Saved entries
=== Begin Enclosure ===

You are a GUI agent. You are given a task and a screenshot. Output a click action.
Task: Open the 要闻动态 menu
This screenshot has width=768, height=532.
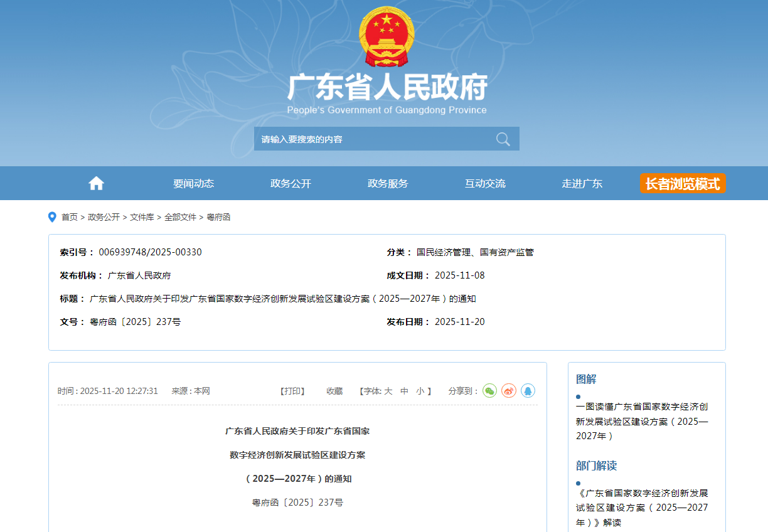coord(193,183)
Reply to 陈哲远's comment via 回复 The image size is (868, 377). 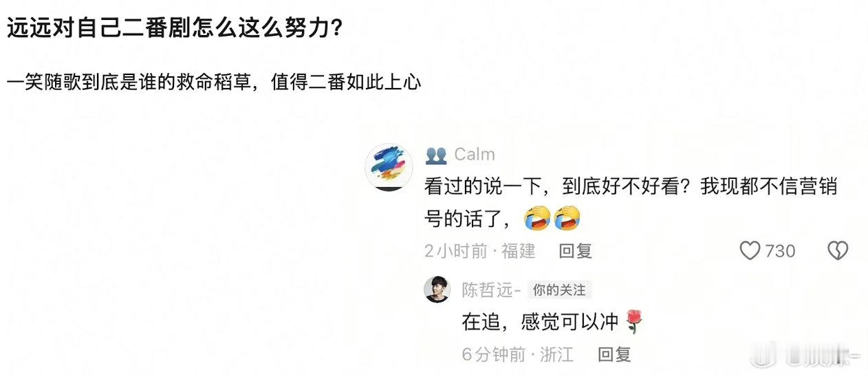pos(614,354)
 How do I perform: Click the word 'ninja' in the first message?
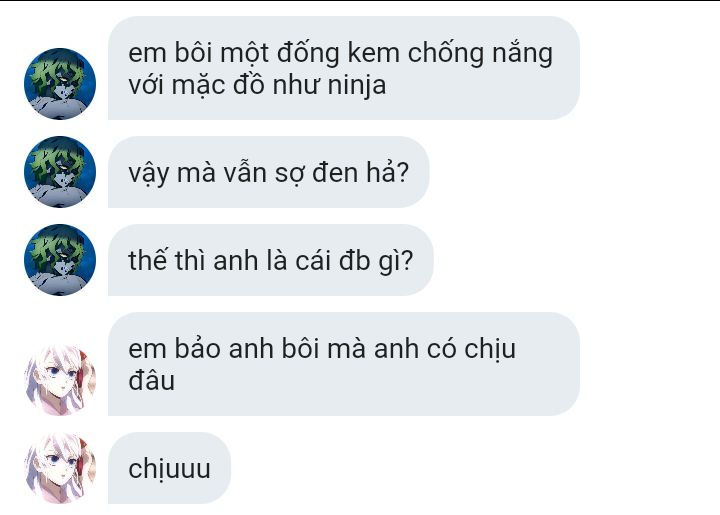point(357,86)
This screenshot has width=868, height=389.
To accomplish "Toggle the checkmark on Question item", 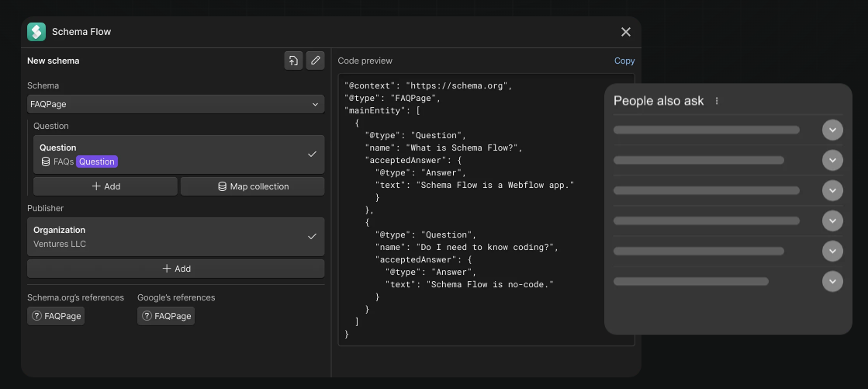I will point(312,155).
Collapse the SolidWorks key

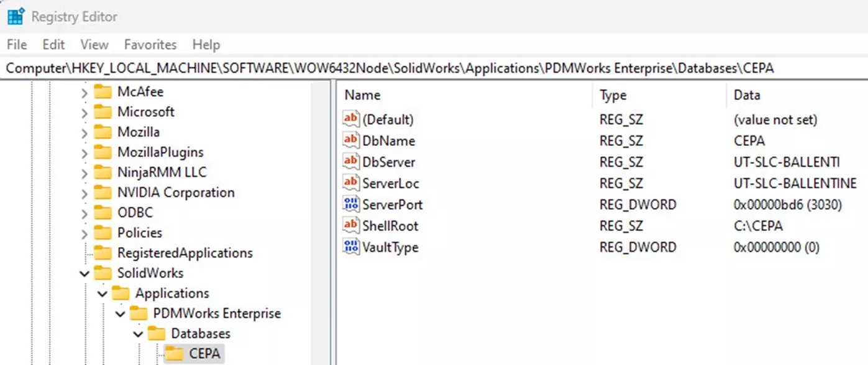point(85,273)
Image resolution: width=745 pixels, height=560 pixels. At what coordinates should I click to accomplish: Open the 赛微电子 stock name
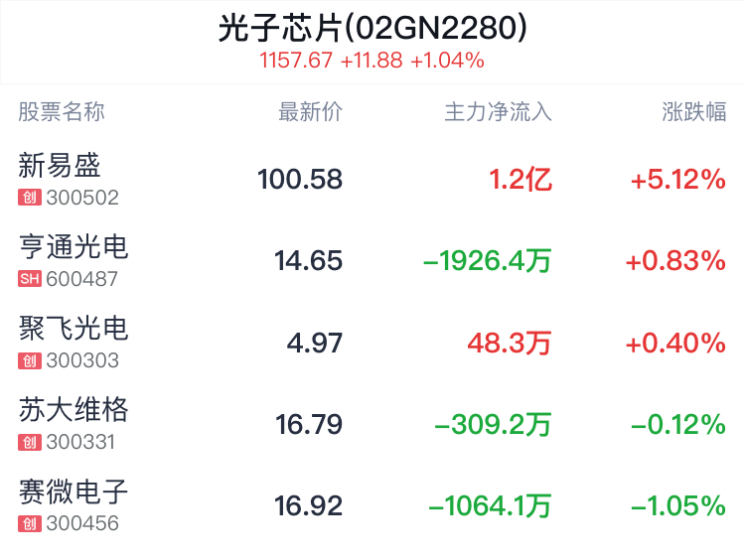[x=74, y=491]
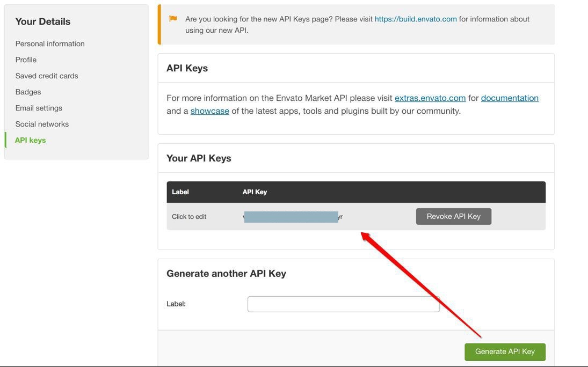Open Email settings
The width and height of the screenshot is (588, 367).
pyautogui.click(x=39, y=108)
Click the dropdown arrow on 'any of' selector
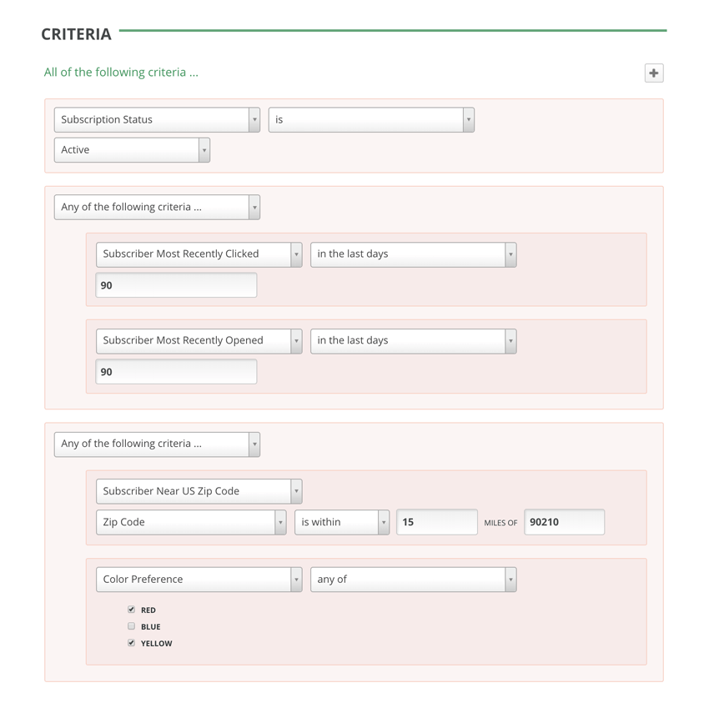This screenshot has width=709, height=728. click(x=510, y=579)
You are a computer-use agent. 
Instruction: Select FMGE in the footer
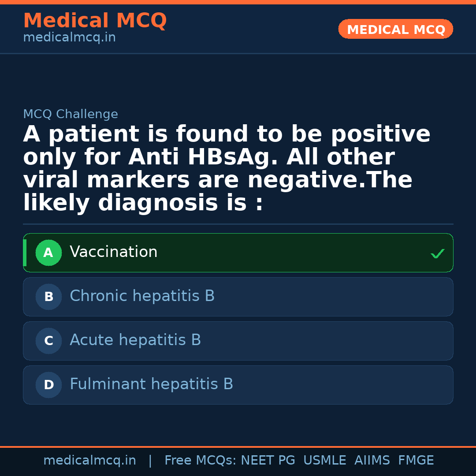416,461
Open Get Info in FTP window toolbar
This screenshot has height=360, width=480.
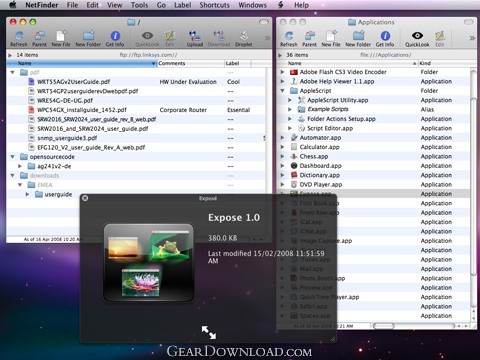tap(115, 36)
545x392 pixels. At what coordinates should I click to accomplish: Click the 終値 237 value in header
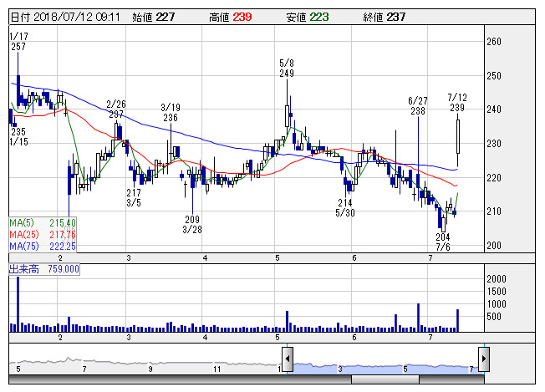tap(374, 16)
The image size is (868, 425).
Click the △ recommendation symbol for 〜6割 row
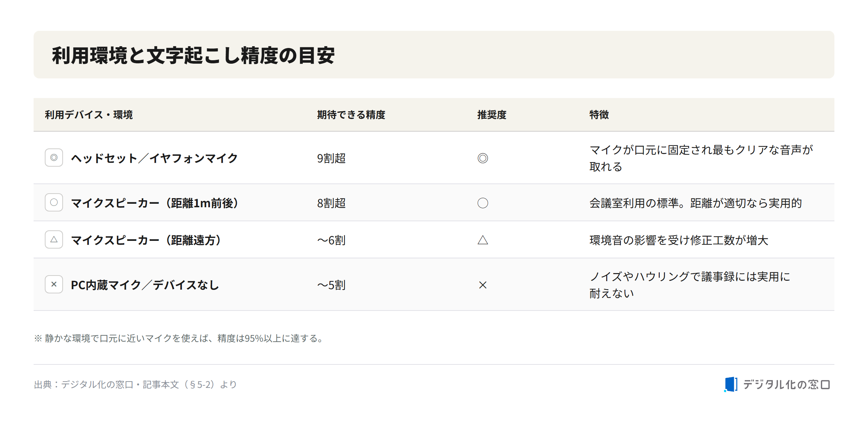[483, 240]
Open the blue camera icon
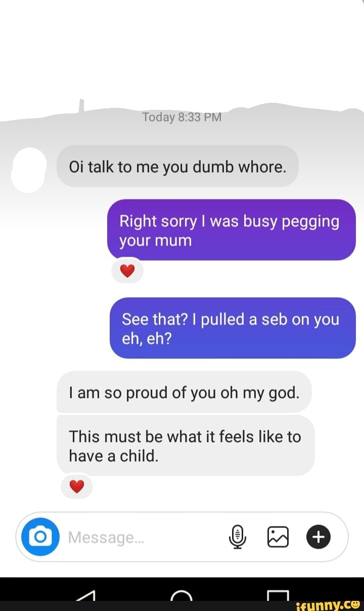 [x=40, y=537]

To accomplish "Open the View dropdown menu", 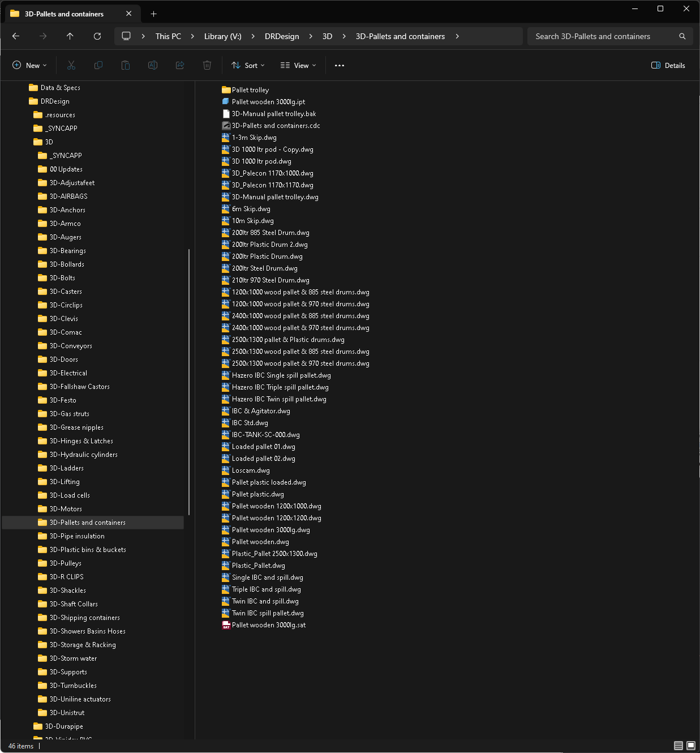I will [298, 66].
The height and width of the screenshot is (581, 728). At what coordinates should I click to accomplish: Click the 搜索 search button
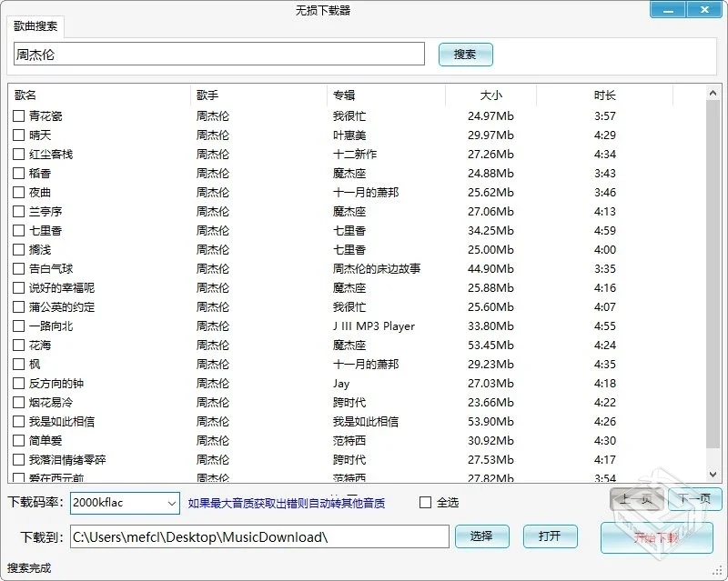pos(465,55)
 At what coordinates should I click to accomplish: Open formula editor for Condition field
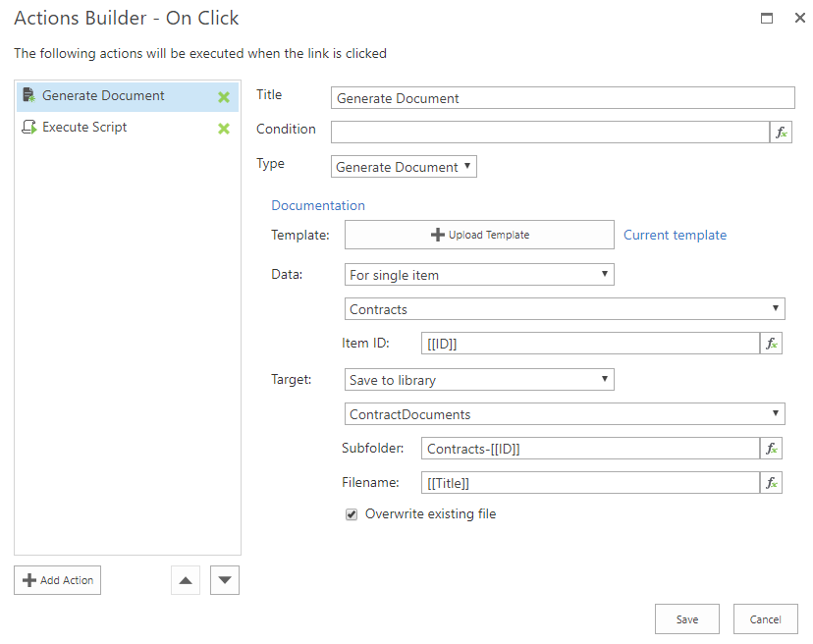tap(782, 133)
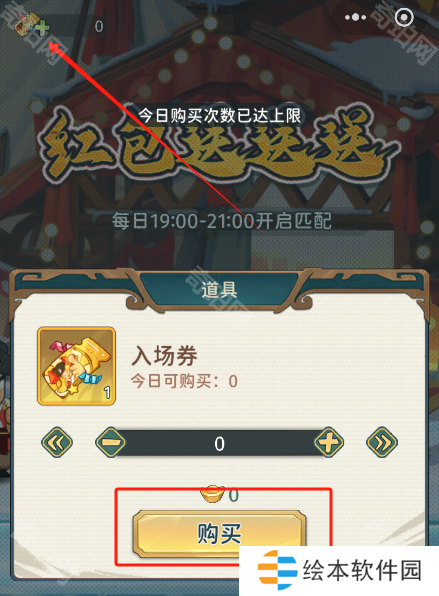The image size is (439, 596).
Task: Click the 购买 button
Action: point(219,534)
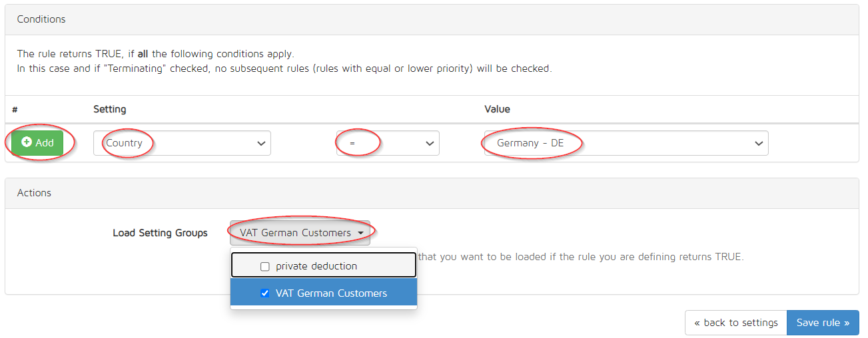Open the equals operator dropdown
Screen dimensions: 868x338
[388, 143]
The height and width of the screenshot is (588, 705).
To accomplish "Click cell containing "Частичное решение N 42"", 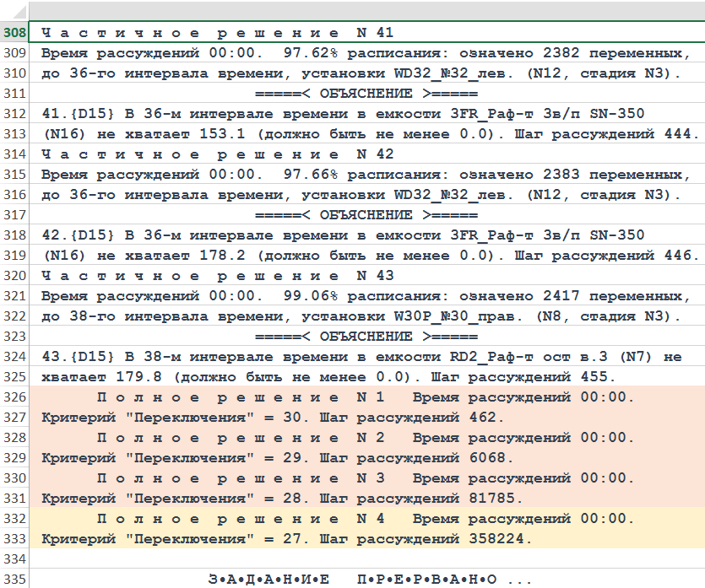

=== End Enclosure ===

■ Action item: Filter the data down to the lines that contain the string "agent", and copy them.

■ Solution for this task:
You are a GUI agent. You are given a task and a screenshot. Output a click action.
You are a computer-use agent. 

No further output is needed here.